4
votes

From the Cortex-R reference manual, probably not Cortex-R specific

Asynchronous abort masking

The nature of asynchronous aborts means that they can occur while the processor is handling a different abort. If an asynchronous abort generates a new exception in such a situation, the r14_abt and SPSR_abt values are overwritten. If this occurs before the data is pushed to the stack in memory, the state information about the first abort is lost. To prevent this from happening, the CPSR contains a mask bit, the A-bit, to indicate that an asynchronous abort cannot be accepted. When the A-bit is set, any asynchronous abort that occurs is held pending by the processor until the A-bit is cleared, when the exception is actually taken. The A-bit is automatically set when abort, IRQ or FIQ exceptions are taken, and on reset.

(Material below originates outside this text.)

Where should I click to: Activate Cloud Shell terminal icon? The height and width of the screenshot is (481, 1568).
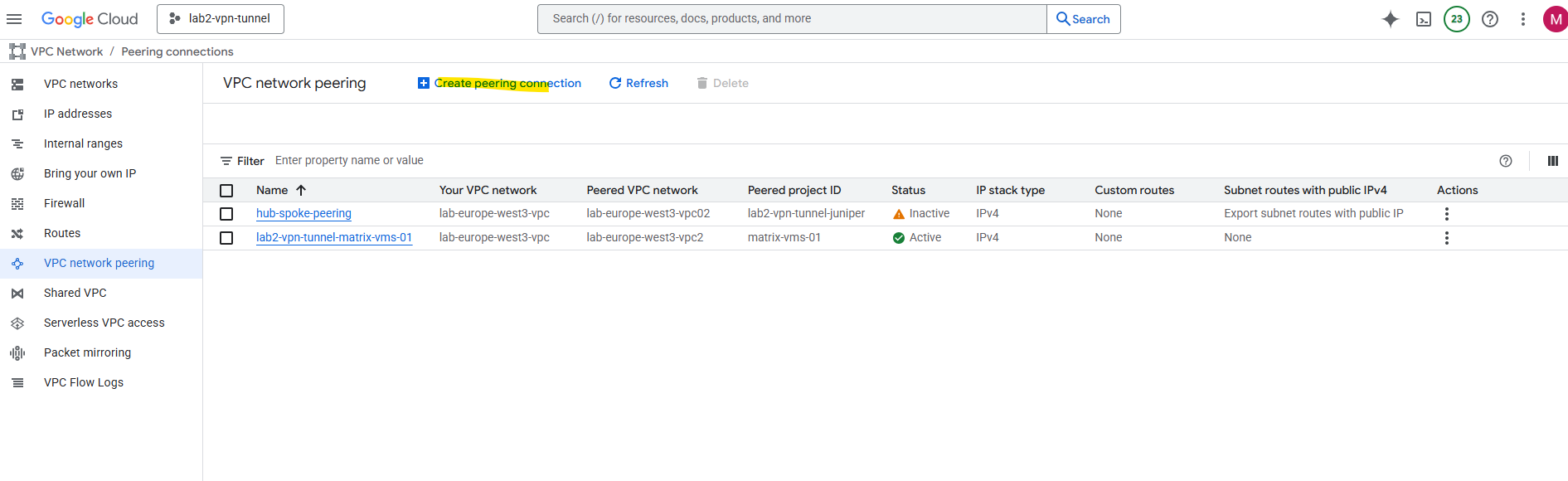pos(1423,19)
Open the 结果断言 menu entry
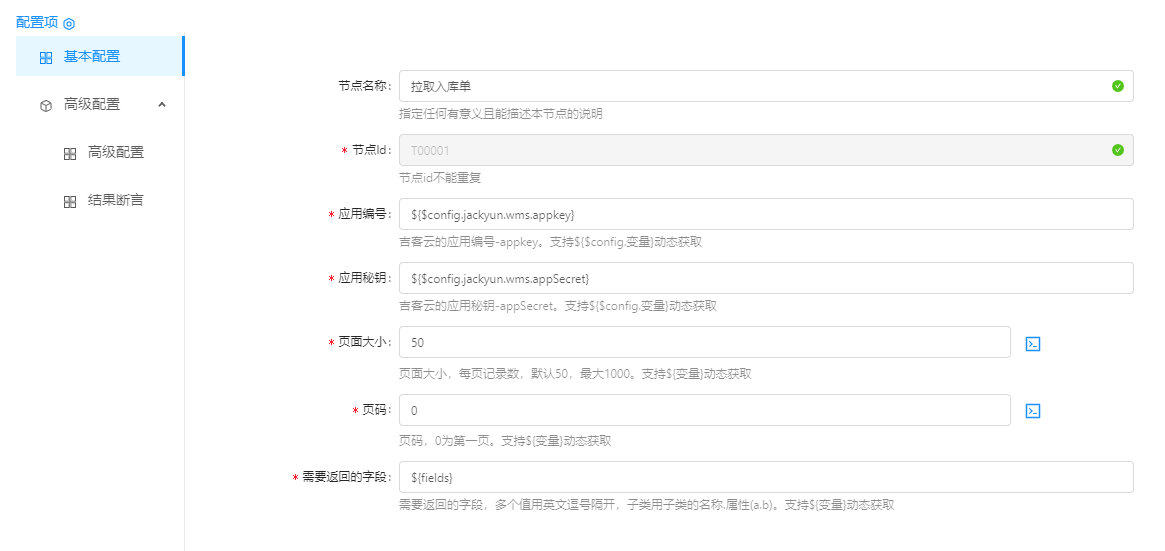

You must only clear the A-bit in an abort handler after the state information has either been stacked to memory, or is no longer required.

My question is, if I have the A bit masked since reset how can I know if an asynchronous abort is pending? Can pending external aborts be cleared without unmasking the A bit and taking the exception? Or more generally, is there advice on clearing the A bit after a reset?

Apparently something in my current boot chain has a pending external abort (but only after a hard power on). I would like to enable the external aborts, but it seems rather cumbersome to special case the first external abort in the exception code.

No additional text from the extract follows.